Save often so that A:M doesn't keep a lot of changes in memory.

...

Posted
i think I must be doing something wrong as it takes so long top do everything. E.g. when I start to move a bone, the keyframe starts at 0 when I don't want it to and I have to drag it across the line which takes ages.

 

You said you read the manual. Have you done any of the TAoA:M exercises? Yes it takes ages to drag a key from frame 0 to somewhere way down the time line. I don't think they suggest dragging all the keys that way in the tutorials. It would be better to copy it and paste the key frame or create the key on the frame itself. If you want to create a key on frame other than 0 that frame MUST be selected in the time line. It is much faster to type in the frame number in the animation controls at the bottom to skip around the animation. You can also shrink the time line so you don't have as far to scroll.

 

There is a time line that "shows it all". The time line connected to the PWS. Robcat mentioned it in the post above your last post. It will list all the bones and you can see all the keys for each bone.

 

Maybe you should stop this project for a while. Put it aside and do the TAoA:M exercises. They are "progressive" they build on each other. You learn new things with each tutorial. Each one builds from what you learned in the last one. The steps are the same for EVERYONE and since it is written down you can get the exact specific help you need from those who are familiar with them as you work through them. Trust me from what I've seen on this forum those exercises work. You have a whole bunch of people all doing the same thing. Lots of people to compare notes with.

 

-vern

  • Admin
Posted
You said you read the manual. Have you done any of the TAoA:M exercises?

Maybe you should stop this project for a while. Put it aside and do the TAoA:M exercises. They are "progressive" they build on each other.

 

Vern is right of course. :)

 

By the time you get to Exercise 6 you will have a good understanding of how to make those characters work.

 

I'll be working through TaoA:M in 2008 so here's your chance to get a head start on me. ;)

Posted

O.K, I shall take your advice and go through the tutorials. I have read them but I guess I was a little impatient, and I thought they were too specific. But I will give them a go. Thank you all for your help so far.

 

I can assure you, 3D animation is significantly more difficult than unicycling!

Posted

O.K, I shall take your advice and go through the tutorials. I have read them but I guess I was a little impatient, and I thought they were too specific. But I will give them a go. Thank you all for your help so far.

 

I can assure you, 3D animation is significantly more difficult than unicycling! ;)

 

 

 

 

Oh by the way, that movie finally uploaded, here it is please watch + offer feedback sorry for the diabolical quality, it's the video capture software not AM.

 

By the way how do you create a new project? I can create a new choreography, but that seems to create it within another project.

Screen_Record.mov

  • Admin
Posted
3D animation is significantly more difficult than unicycling!

 

Yikes! I hope not! :blink::D:)

 

(Looking at your animation now)

 

Edit: Hmmm... Quicktime doesn't open your file. Perhaps more trouble on my end?

Posted

I guess i'll... um... i don't know.

 

 

Anyway, to clear things up, unicyling took 1 week of 45 mins a day. This, as you can see from the length of this thread and the fact I have been trying on and off for a year, has been a lot longer.

  • Admin
Posted

Forgive me if I leave the unicycling to you, k?

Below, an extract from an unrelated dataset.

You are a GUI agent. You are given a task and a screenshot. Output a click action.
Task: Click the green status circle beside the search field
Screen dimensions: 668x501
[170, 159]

If I just animate someone unicycling I won't have to recover from the scratches, bruises and broken bones. ;)

Looks like a lot of fun though.

Posted

A project is the "whole thing". All the models, actions, choreographies etc are stored either embedded or "linked" to external files inside a project. You can only have one project open at a time. A choreography, or model, or action etc, exists within a project. You can have as many of those as you want.

 

AM by default will launch with the last project you had open unless you change this in the prefs.

 

If you want to create a new project you go to the menu and select "New Project".